Directions:
Copy out the entries exactly. Print them in full.

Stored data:

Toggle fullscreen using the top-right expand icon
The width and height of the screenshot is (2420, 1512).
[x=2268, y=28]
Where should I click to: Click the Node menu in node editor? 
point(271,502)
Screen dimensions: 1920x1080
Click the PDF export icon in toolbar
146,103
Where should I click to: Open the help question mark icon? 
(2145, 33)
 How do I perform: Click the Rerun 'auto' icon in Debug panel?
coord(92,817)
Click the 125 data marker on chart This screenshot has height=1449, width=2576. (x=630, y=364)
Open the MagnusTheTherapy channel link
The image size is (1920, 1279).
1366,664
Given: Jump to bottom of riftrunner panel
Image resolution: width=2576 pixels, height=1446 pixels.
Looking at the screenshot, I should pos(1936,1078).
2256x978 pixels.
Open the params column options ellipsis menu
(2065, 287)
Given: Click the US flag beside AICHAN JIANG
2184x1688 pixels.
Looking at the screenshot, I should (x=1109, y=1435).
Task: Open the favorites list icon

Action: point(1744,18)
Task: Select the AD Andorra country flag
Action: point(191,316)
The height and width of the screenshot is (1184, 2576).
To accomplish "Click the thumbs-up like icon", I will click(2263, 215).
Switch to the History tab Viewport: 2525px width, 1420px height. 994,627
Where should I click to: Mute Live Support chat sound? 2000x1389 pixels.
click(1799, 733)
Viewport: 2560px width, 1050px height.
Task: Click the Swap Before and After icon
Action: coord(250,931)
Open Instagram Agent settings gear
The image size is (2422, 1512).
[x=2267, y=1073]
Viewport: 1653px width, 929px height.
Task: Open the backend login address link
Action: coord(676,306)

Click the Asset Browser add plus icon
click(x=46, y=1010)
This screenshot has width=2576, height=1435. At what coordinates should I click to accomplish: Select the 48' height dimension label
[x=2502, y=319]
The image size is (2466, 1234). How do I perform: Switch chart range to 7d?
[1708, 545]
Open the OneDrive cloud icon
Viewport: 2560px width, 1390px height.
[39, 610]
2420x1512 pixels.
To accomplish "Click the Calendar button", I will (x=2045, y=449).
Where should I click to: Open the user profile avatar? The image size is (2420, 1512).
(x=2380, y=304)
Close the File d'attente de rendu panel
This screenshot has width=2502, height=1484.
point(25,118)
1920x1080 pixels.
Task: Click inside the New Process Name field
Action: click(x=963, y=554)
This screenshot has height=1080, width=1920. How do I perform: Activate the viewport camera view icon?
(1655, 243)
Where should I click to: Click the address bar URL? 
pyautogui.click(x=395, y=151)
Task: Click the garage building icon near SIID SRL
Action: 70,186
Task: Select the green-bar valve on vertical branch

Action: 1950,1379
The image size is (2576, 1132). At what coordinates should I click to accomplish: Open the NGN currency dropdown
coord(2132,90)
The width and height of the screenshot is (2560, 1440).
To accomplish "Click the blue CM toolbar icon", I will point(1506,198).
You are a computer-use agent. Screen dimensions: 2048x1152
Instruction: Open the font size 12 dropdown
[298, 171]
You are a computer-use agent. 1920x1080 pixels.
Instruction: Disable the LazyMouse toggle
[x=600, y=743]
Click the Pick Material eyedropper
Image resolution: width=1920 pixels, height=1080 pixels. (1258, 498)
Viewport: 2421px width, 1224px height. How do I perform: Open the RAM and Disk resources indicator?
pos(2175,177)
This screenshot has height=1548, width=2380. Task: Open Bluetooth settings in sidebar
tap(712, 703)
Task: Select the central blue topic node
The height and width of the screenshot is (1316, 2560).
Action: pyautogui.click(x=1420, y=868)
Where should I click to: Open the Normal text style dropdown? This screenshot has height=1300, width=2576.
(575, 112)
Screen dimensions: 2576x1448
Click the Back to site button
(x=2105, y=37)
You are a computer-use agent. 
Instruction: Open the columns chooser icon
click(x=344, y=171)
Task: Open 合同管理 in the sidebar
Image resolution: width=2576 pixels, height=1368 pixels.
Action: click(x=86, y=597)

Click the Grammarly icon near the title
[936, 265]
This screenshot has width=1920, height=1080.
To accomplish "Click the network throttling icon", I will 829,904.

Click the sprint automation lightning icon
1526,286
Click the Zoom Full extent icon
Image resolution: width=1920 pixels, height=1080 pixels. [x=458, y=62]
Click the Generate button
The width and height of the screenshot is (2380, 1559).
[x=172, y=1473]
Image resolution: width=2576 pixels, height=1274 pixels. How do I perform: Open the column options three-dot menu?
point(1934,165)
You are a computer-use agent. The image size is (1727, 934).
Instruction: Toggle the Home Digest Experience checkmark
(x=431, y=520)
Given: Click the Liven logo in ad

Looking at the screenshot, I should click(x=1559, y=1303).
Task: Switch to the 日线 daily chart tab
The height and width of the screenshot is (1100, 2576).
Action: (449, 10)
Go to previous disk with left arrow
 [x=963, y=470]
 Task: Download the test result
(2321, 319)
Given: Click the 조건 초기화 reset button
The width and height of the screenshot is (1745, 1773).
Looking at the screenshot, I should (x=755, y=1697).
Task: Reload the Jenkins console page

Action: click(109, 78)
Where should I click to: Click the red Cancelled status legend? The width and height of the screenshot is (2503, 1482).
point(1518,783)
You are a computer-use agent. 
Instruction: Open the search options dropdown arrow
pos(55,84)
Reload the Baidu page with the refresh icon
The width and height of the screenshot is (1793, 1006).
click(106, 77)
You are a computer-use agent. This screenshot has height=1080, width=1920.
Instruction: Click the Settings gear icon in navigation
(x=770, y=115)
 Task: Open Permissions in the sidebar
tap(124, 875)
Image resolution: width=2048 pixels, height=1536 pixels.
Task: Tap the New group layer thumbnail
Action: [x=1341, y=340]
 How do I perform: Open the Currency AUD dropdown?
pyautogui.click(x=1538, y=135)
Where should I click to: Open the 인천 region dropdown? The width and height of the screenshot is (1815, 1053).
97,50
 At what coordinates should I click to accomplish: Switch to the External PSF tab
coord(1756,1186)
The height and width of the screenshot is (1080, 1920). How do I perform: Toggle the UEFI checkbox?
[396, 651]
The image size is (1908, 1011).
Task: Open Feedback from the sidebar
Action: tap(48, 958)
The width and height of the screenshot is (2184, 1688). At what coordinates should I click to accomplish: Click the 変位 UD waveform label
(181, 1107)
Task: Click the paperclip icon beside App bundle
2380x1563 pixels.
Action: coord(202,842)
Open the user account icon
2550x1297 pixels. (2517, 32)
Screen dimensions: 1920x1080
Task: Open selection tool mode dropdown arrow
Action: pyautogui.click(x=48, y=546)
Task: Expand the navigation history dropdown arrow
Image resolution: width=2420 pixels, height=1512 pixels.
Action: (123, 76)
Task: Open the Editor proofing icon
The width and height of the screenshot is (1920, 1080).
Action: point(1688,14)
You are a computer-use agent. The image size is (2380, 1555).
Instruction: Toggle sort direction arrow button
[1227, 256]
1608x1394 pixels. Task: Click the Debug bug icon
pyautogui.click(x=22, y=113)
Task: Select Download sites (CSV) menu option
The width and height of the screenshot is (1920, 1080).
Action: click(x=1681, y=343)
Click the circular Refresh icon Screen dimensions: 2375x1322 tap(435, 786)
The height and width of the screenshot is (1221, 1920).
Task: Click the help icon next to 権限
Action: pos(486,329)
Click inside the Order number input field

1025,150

Answer:
Toggle fullscreen using the top-right expand icon
The width and height of the screenshot is (2420, 1512).
[x=2268, y=28]
Where should I click to: Click the Node menu in node editor? 
point(271,502)
Screen dimensions: 1920x1080
Click the PDF export icon in toolbar
146,103
Where should I click to: Open the help question mark icon? 
(2145, 33)
 How do I perform: Click the Rerun 'auto' icon in Debug panel?
coord(92,817)
Click the 125 data marker on chart This screenshot has height=1449, width=2576. (x=630, y=364)
Open the MagnusTheTherapy channel link
The image size is (1920, 1279).
1366,664
Given: Jump to bottom of riftrunner panel
Image resolution: width=2576 pixels, height=1446 pixels.
Looking at the screenshot, I should pos(1936,1078).
2256x978 pixels.
Open the params column options ellipsis menu
(2065, 287)
Given: Click the US flag beside AICHAN JIANG
2184x1688 pixels.
Looking at the screenshot, I should (x=1109, y=1435).
Task: Open the favorites list icon

Action: point(1744,18)
Task: Select the AD Andorra country flag
Action: point(191,316)
The height and width of the screenshot is (1184, 2576).
To accomplish "Click the thumbs-up like icon", I will click(2263, 215).
Switch to the History tab Viewport: 2525px width, 1420px height. 994,627
Where should I click to: Mute Live Support chat sound? 2000x1389 pixels.
click(1799, 733)
Viewport: 2560px width, 1050px height.
Task: Click the Swap Before and After icon
Action: coord(250,931)
Open Instagram Agent settings gear
The image size is (2422, 1512).
[x=2267, y=1073]
Viewport: 1653px width, 929px height.
Task: Open the backend login address link
Action: coord(676,306)

Click the Asset Browser add plus icon
click(x=46, y=1010)
This screenshot has width=2576, height=1435. At what coordinates should I click to accomplish: Select the 48' height dimension label
[x=2502, y=319]
The image size is (2466, 1234). How do I perform: Switch chart range to 7d?
[1708, 545]
Open the OneDrive cloud icon
Viewport: 2560px width, 1390px height.
[39, 610]
2420x1512 pixels.
To accomplish "Click the Calendar button", I will (x=2045, y=449).
Where should I click to: Open the user profile avatar? The image size is (2420, 1512).
(x=2380, y=304)
Close the File d'attente de rendu panel
This screenshot has width=2502, height=1484.
point(25,118)
1920x1080 pixels.
Task: Click inside the New Process Name field
Action: click(x=963, y=554)
This screenshot has height=1080, width=1920. How do I perform: Activate the viewport camera view icon?
(1655, 243)
Where should I click to: Click the address bar URL? 
pyautogui.click(x=395, y=151)
Task: Click the garage building icon near SIID SRL
Action: 70,186
Task: Select the green-bar valve on vertical branch

Action: 1950,1379
The image size is (2576, 1132). At what coordinates should I click to accomplish: Open the NGN currency dropdown
coord(2132,90)
The width and height of the screenshot is (2560, 1440).
To accomplish "Click the blue CM toolbar icon", I will point(1506,198).
You are a computer-use agent. Screen dimensions: 2048x1152
Instruction: Open the font size 12 dropdown
[298, 171]
You are a computer-use agent. 1920x1080 pixels.
Instruction: Disable the LazyMouse toggle
[x=600, y=743]
Click the Pick Material eyedropper
Image resolution: width=1920 pixels, height=1080 pixels. (1258, 498)
Viewport: 2421px width, 1224px height. How do I perform: Open the RAM and Disk resources indicator?
pos(2175,177)
This screenshot has height=1548, width=2380. Task: Open Bluetooth settings in sidebar
tap(712, 703)
Task: Select the central blue topic node
The height and width of the screenshot is (1316, 2560).
Action: pyautogui.click(x=1420, y=868)
Where should I click to: Open the Normal text style dropdown? This screenshot has height=1300, width=2576.
(575, 112)
Screen dimensions: 2576x1448
Click the Back to site button
(x=2105, y=37)
You are a computer-use agent. 
Instruction: Open the columns chooser icon
click(x=344, y=171)
Task: Open 合同管理 in the sidebar
Image resolution: width=2576 pixels, height=1368 pixels.
Action: click(x=86, y=597)

Click the Grammarly icon near the title
[936, 265]
This screenshot has width=1920, height=1080.
To accomplish "Click the network throttling icon", I will 829,904.

Click the sprint automation lightning icon
1526,286
Click the Zoom Full extent icon
Image resolution: width=1920 pixels, height=1080 pixels. [x=458, y=62]
Click the Generate button
The width and height of the screenshot is (2380, 1559).
[x=172, y=1473]
Image resolution: width=2576 pixels, height=1274 pixels. How do I perform: Open the column options three-dot menu?
point(1934,165)
You are a computer-use agent. The image size is (1727, 934).
Instruction: Toggle the Home Digest Experience checkmark
(x=431, y=520)
Given: Click the Liven logo in ad

Looking at the screenshot, I should click(x=1559, y=1303).
Task: Switch to the 日线 daily chart tab
The height and width of the screenshot is (1100, 2576).
Action: (449, 10)
Go to previous disk with left arrow
 [x=963, y=470]
 Task: Download the test result
(2321, 319)
Given: Click the 조건 초기화 reset button
The width and height of the screenshot is (1745, 1773).
Looking at the screenshot, I should (x=755, y=1697).
Task: Reload the Jenkins console page

Action: click(109, 78)
Where should I click to: Click the red Cancelled status legend? The width and height of the screenshot is (2503, 1482).
point(1518,783)
You are a computer-use agent. 
Instruction: Open the search options dropdown arrow
pos(55,84)
Reload the Baidu page with the refresh icon
The width and height of the screenshot is (1793, 1006).
click(106, 77)
You are a computer-use agent. This screenshot has height=1080, width=1920.
Instruction: Click the Settings gear icon in navigation
(x=770, y=115)
 Task: Open Permissions in the sidebar
tap(124, 875)
Image resolution: width=2048 pixels, height=1536 pixels.
Task: Tap the New group layer thumbnail
Action: [x=1341, y=340]
 How do I perform: Open the Currency AUD dropdown?
pyautogui.click(x=1538, y=135)
Where should I click to: Open the 인천 region dropdown? The width and height of the screenshot is (1815, 1053).
97,50
 At what coordinates should I click to accomplish: Switch to the External PSF tab
coord(1756,1186)
The height and width of the screenshot is (1080, 1920). How do I perform: Toggle the UEFI checkbox?
[396, 651]
The image size is (1908, 1011).
Task: Open Feedback from the sidebar
Action: tap(48, 958)
The width and height of the screenshot is (2184, 1688). At what coordinates should I click to accomplish: Click the 変位 UD waveform label
(181, 1107)
Task: Click the paperclip icon beside App bundle
2380x1563 pixels.
Action: coord(202,842)
Open the user account icon
2550x1297 pixels. (2517, 32)
Screen dimensions: 1920x1080
Task: Open selection tool mode dropdown arrow
Action: pyautogui.click(x=48, y=546)
Task: Expand the navigation history dropdown arrow
Image resolution: width=2420 pixels, height=1512 pixels.
Action: (123, 76)
Task: Open the Editor proofing icon
The width and height of the screenshot is (1920, 1080).
Action: point(1688,14)
You are a computer-use agent. The image size is (2380, 1555).
Instruction: Toggle sort direction arrow button
[1227, 256]
1608x1394 pixels. Task: Click the Debug bug icon
pyautogui.click(x=22, y=113)
Task: Select Download sites (CSV) menu option
The width and height of the screenshot is (1920, 1080).
Action: click(x=1681, y=343)
Click the circular Refresh icon Screen dimensions: 2375x1322 tap(435, 786)
The height and width of the screenshot is (1221, 1920).
Task: Click the help icon next to 権限
Action: pos(486,329)
Click inside the Order number input field

1025,150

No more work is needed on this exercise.